Problem to work on » Print the listing exactly as it stands, and skip any pictures in it.

Data supplied »
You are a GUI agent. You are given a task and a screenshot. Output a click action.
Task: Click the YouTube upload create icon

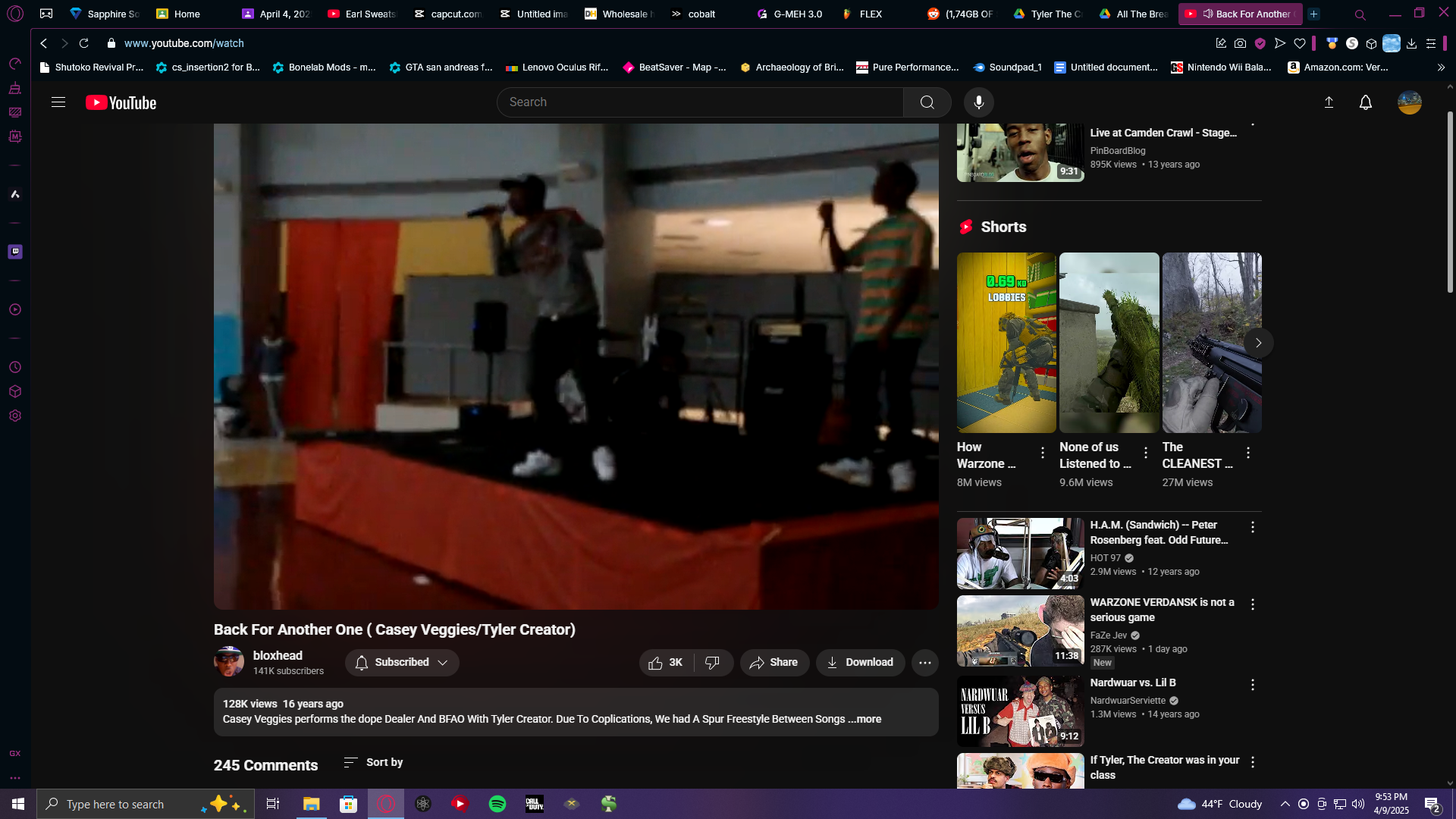click(1329, 102)
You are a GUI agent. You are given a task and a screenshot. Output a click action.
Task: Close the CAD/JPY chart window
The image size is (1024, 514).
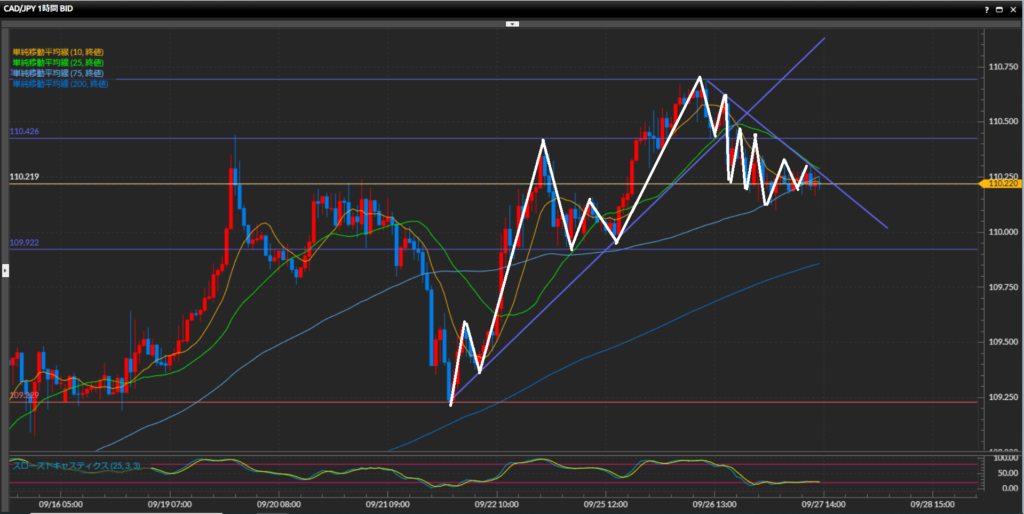[1015, 8]
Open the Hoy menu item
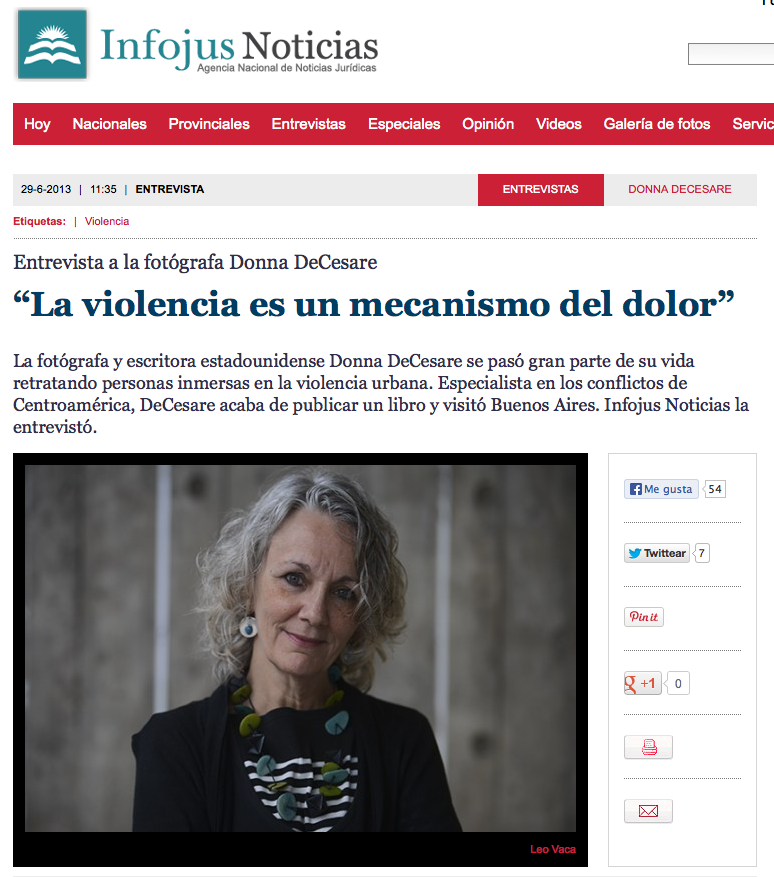This screenshot has height=877, width=774. click(37, 124)
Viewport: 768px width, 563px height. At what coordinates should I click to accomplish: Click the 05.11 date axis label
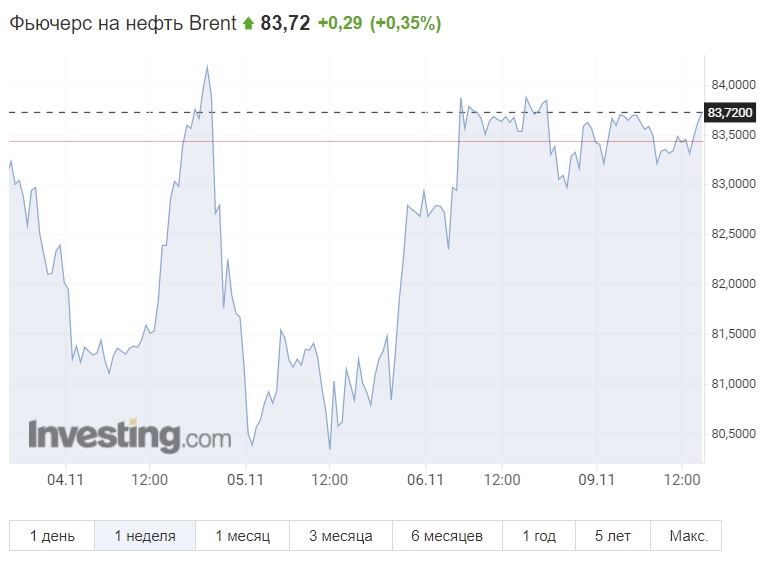point(245,479)
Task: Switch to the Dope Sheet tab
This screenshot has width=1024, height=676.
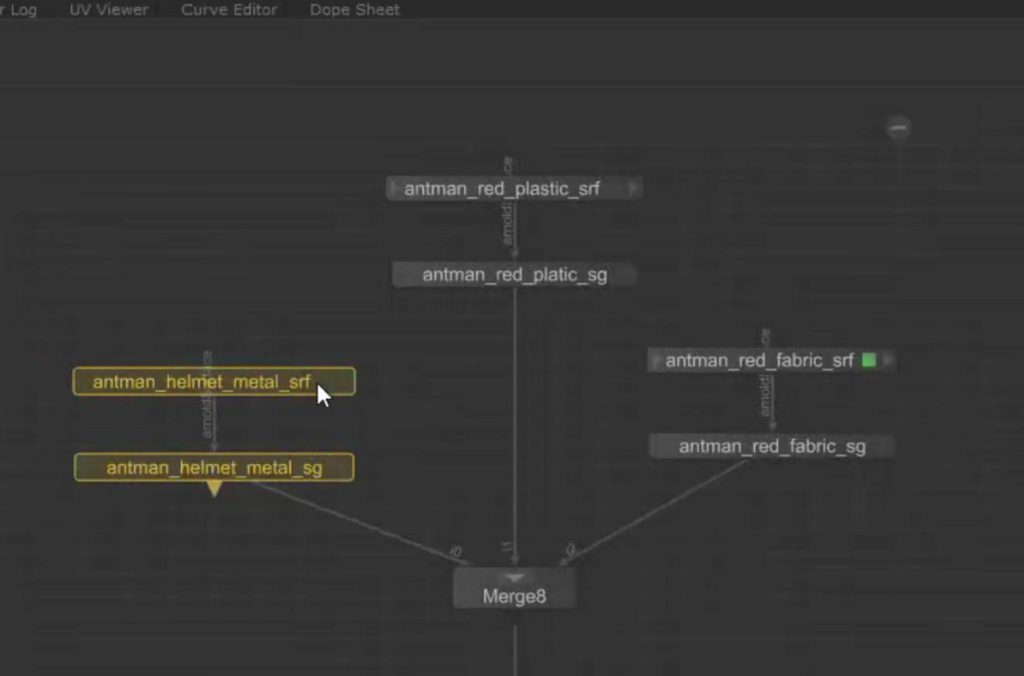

Completed exercise »
You are a GUI agent. You are given a task and a screenshot. Output a click action.
Task: Click the YouTube upload create icon

click(1329, 102)
You are a GUI agent. You are given a task and a screenshot. Output a click action.
Task: Close the CAD/JPY chart window
The image size is (1024, 514).
[1015, 8]
Open the Hoy menu item
This screenshot has height=877, width=774. click(37, 124)
Viewport: 768px width, 563px height. At what coordinates should I click to accomplish: Click the 05.11 date axis label
point(245,479)
Task: Switch to the Dope Sheet tab
This screenshot has width=1024, height=676.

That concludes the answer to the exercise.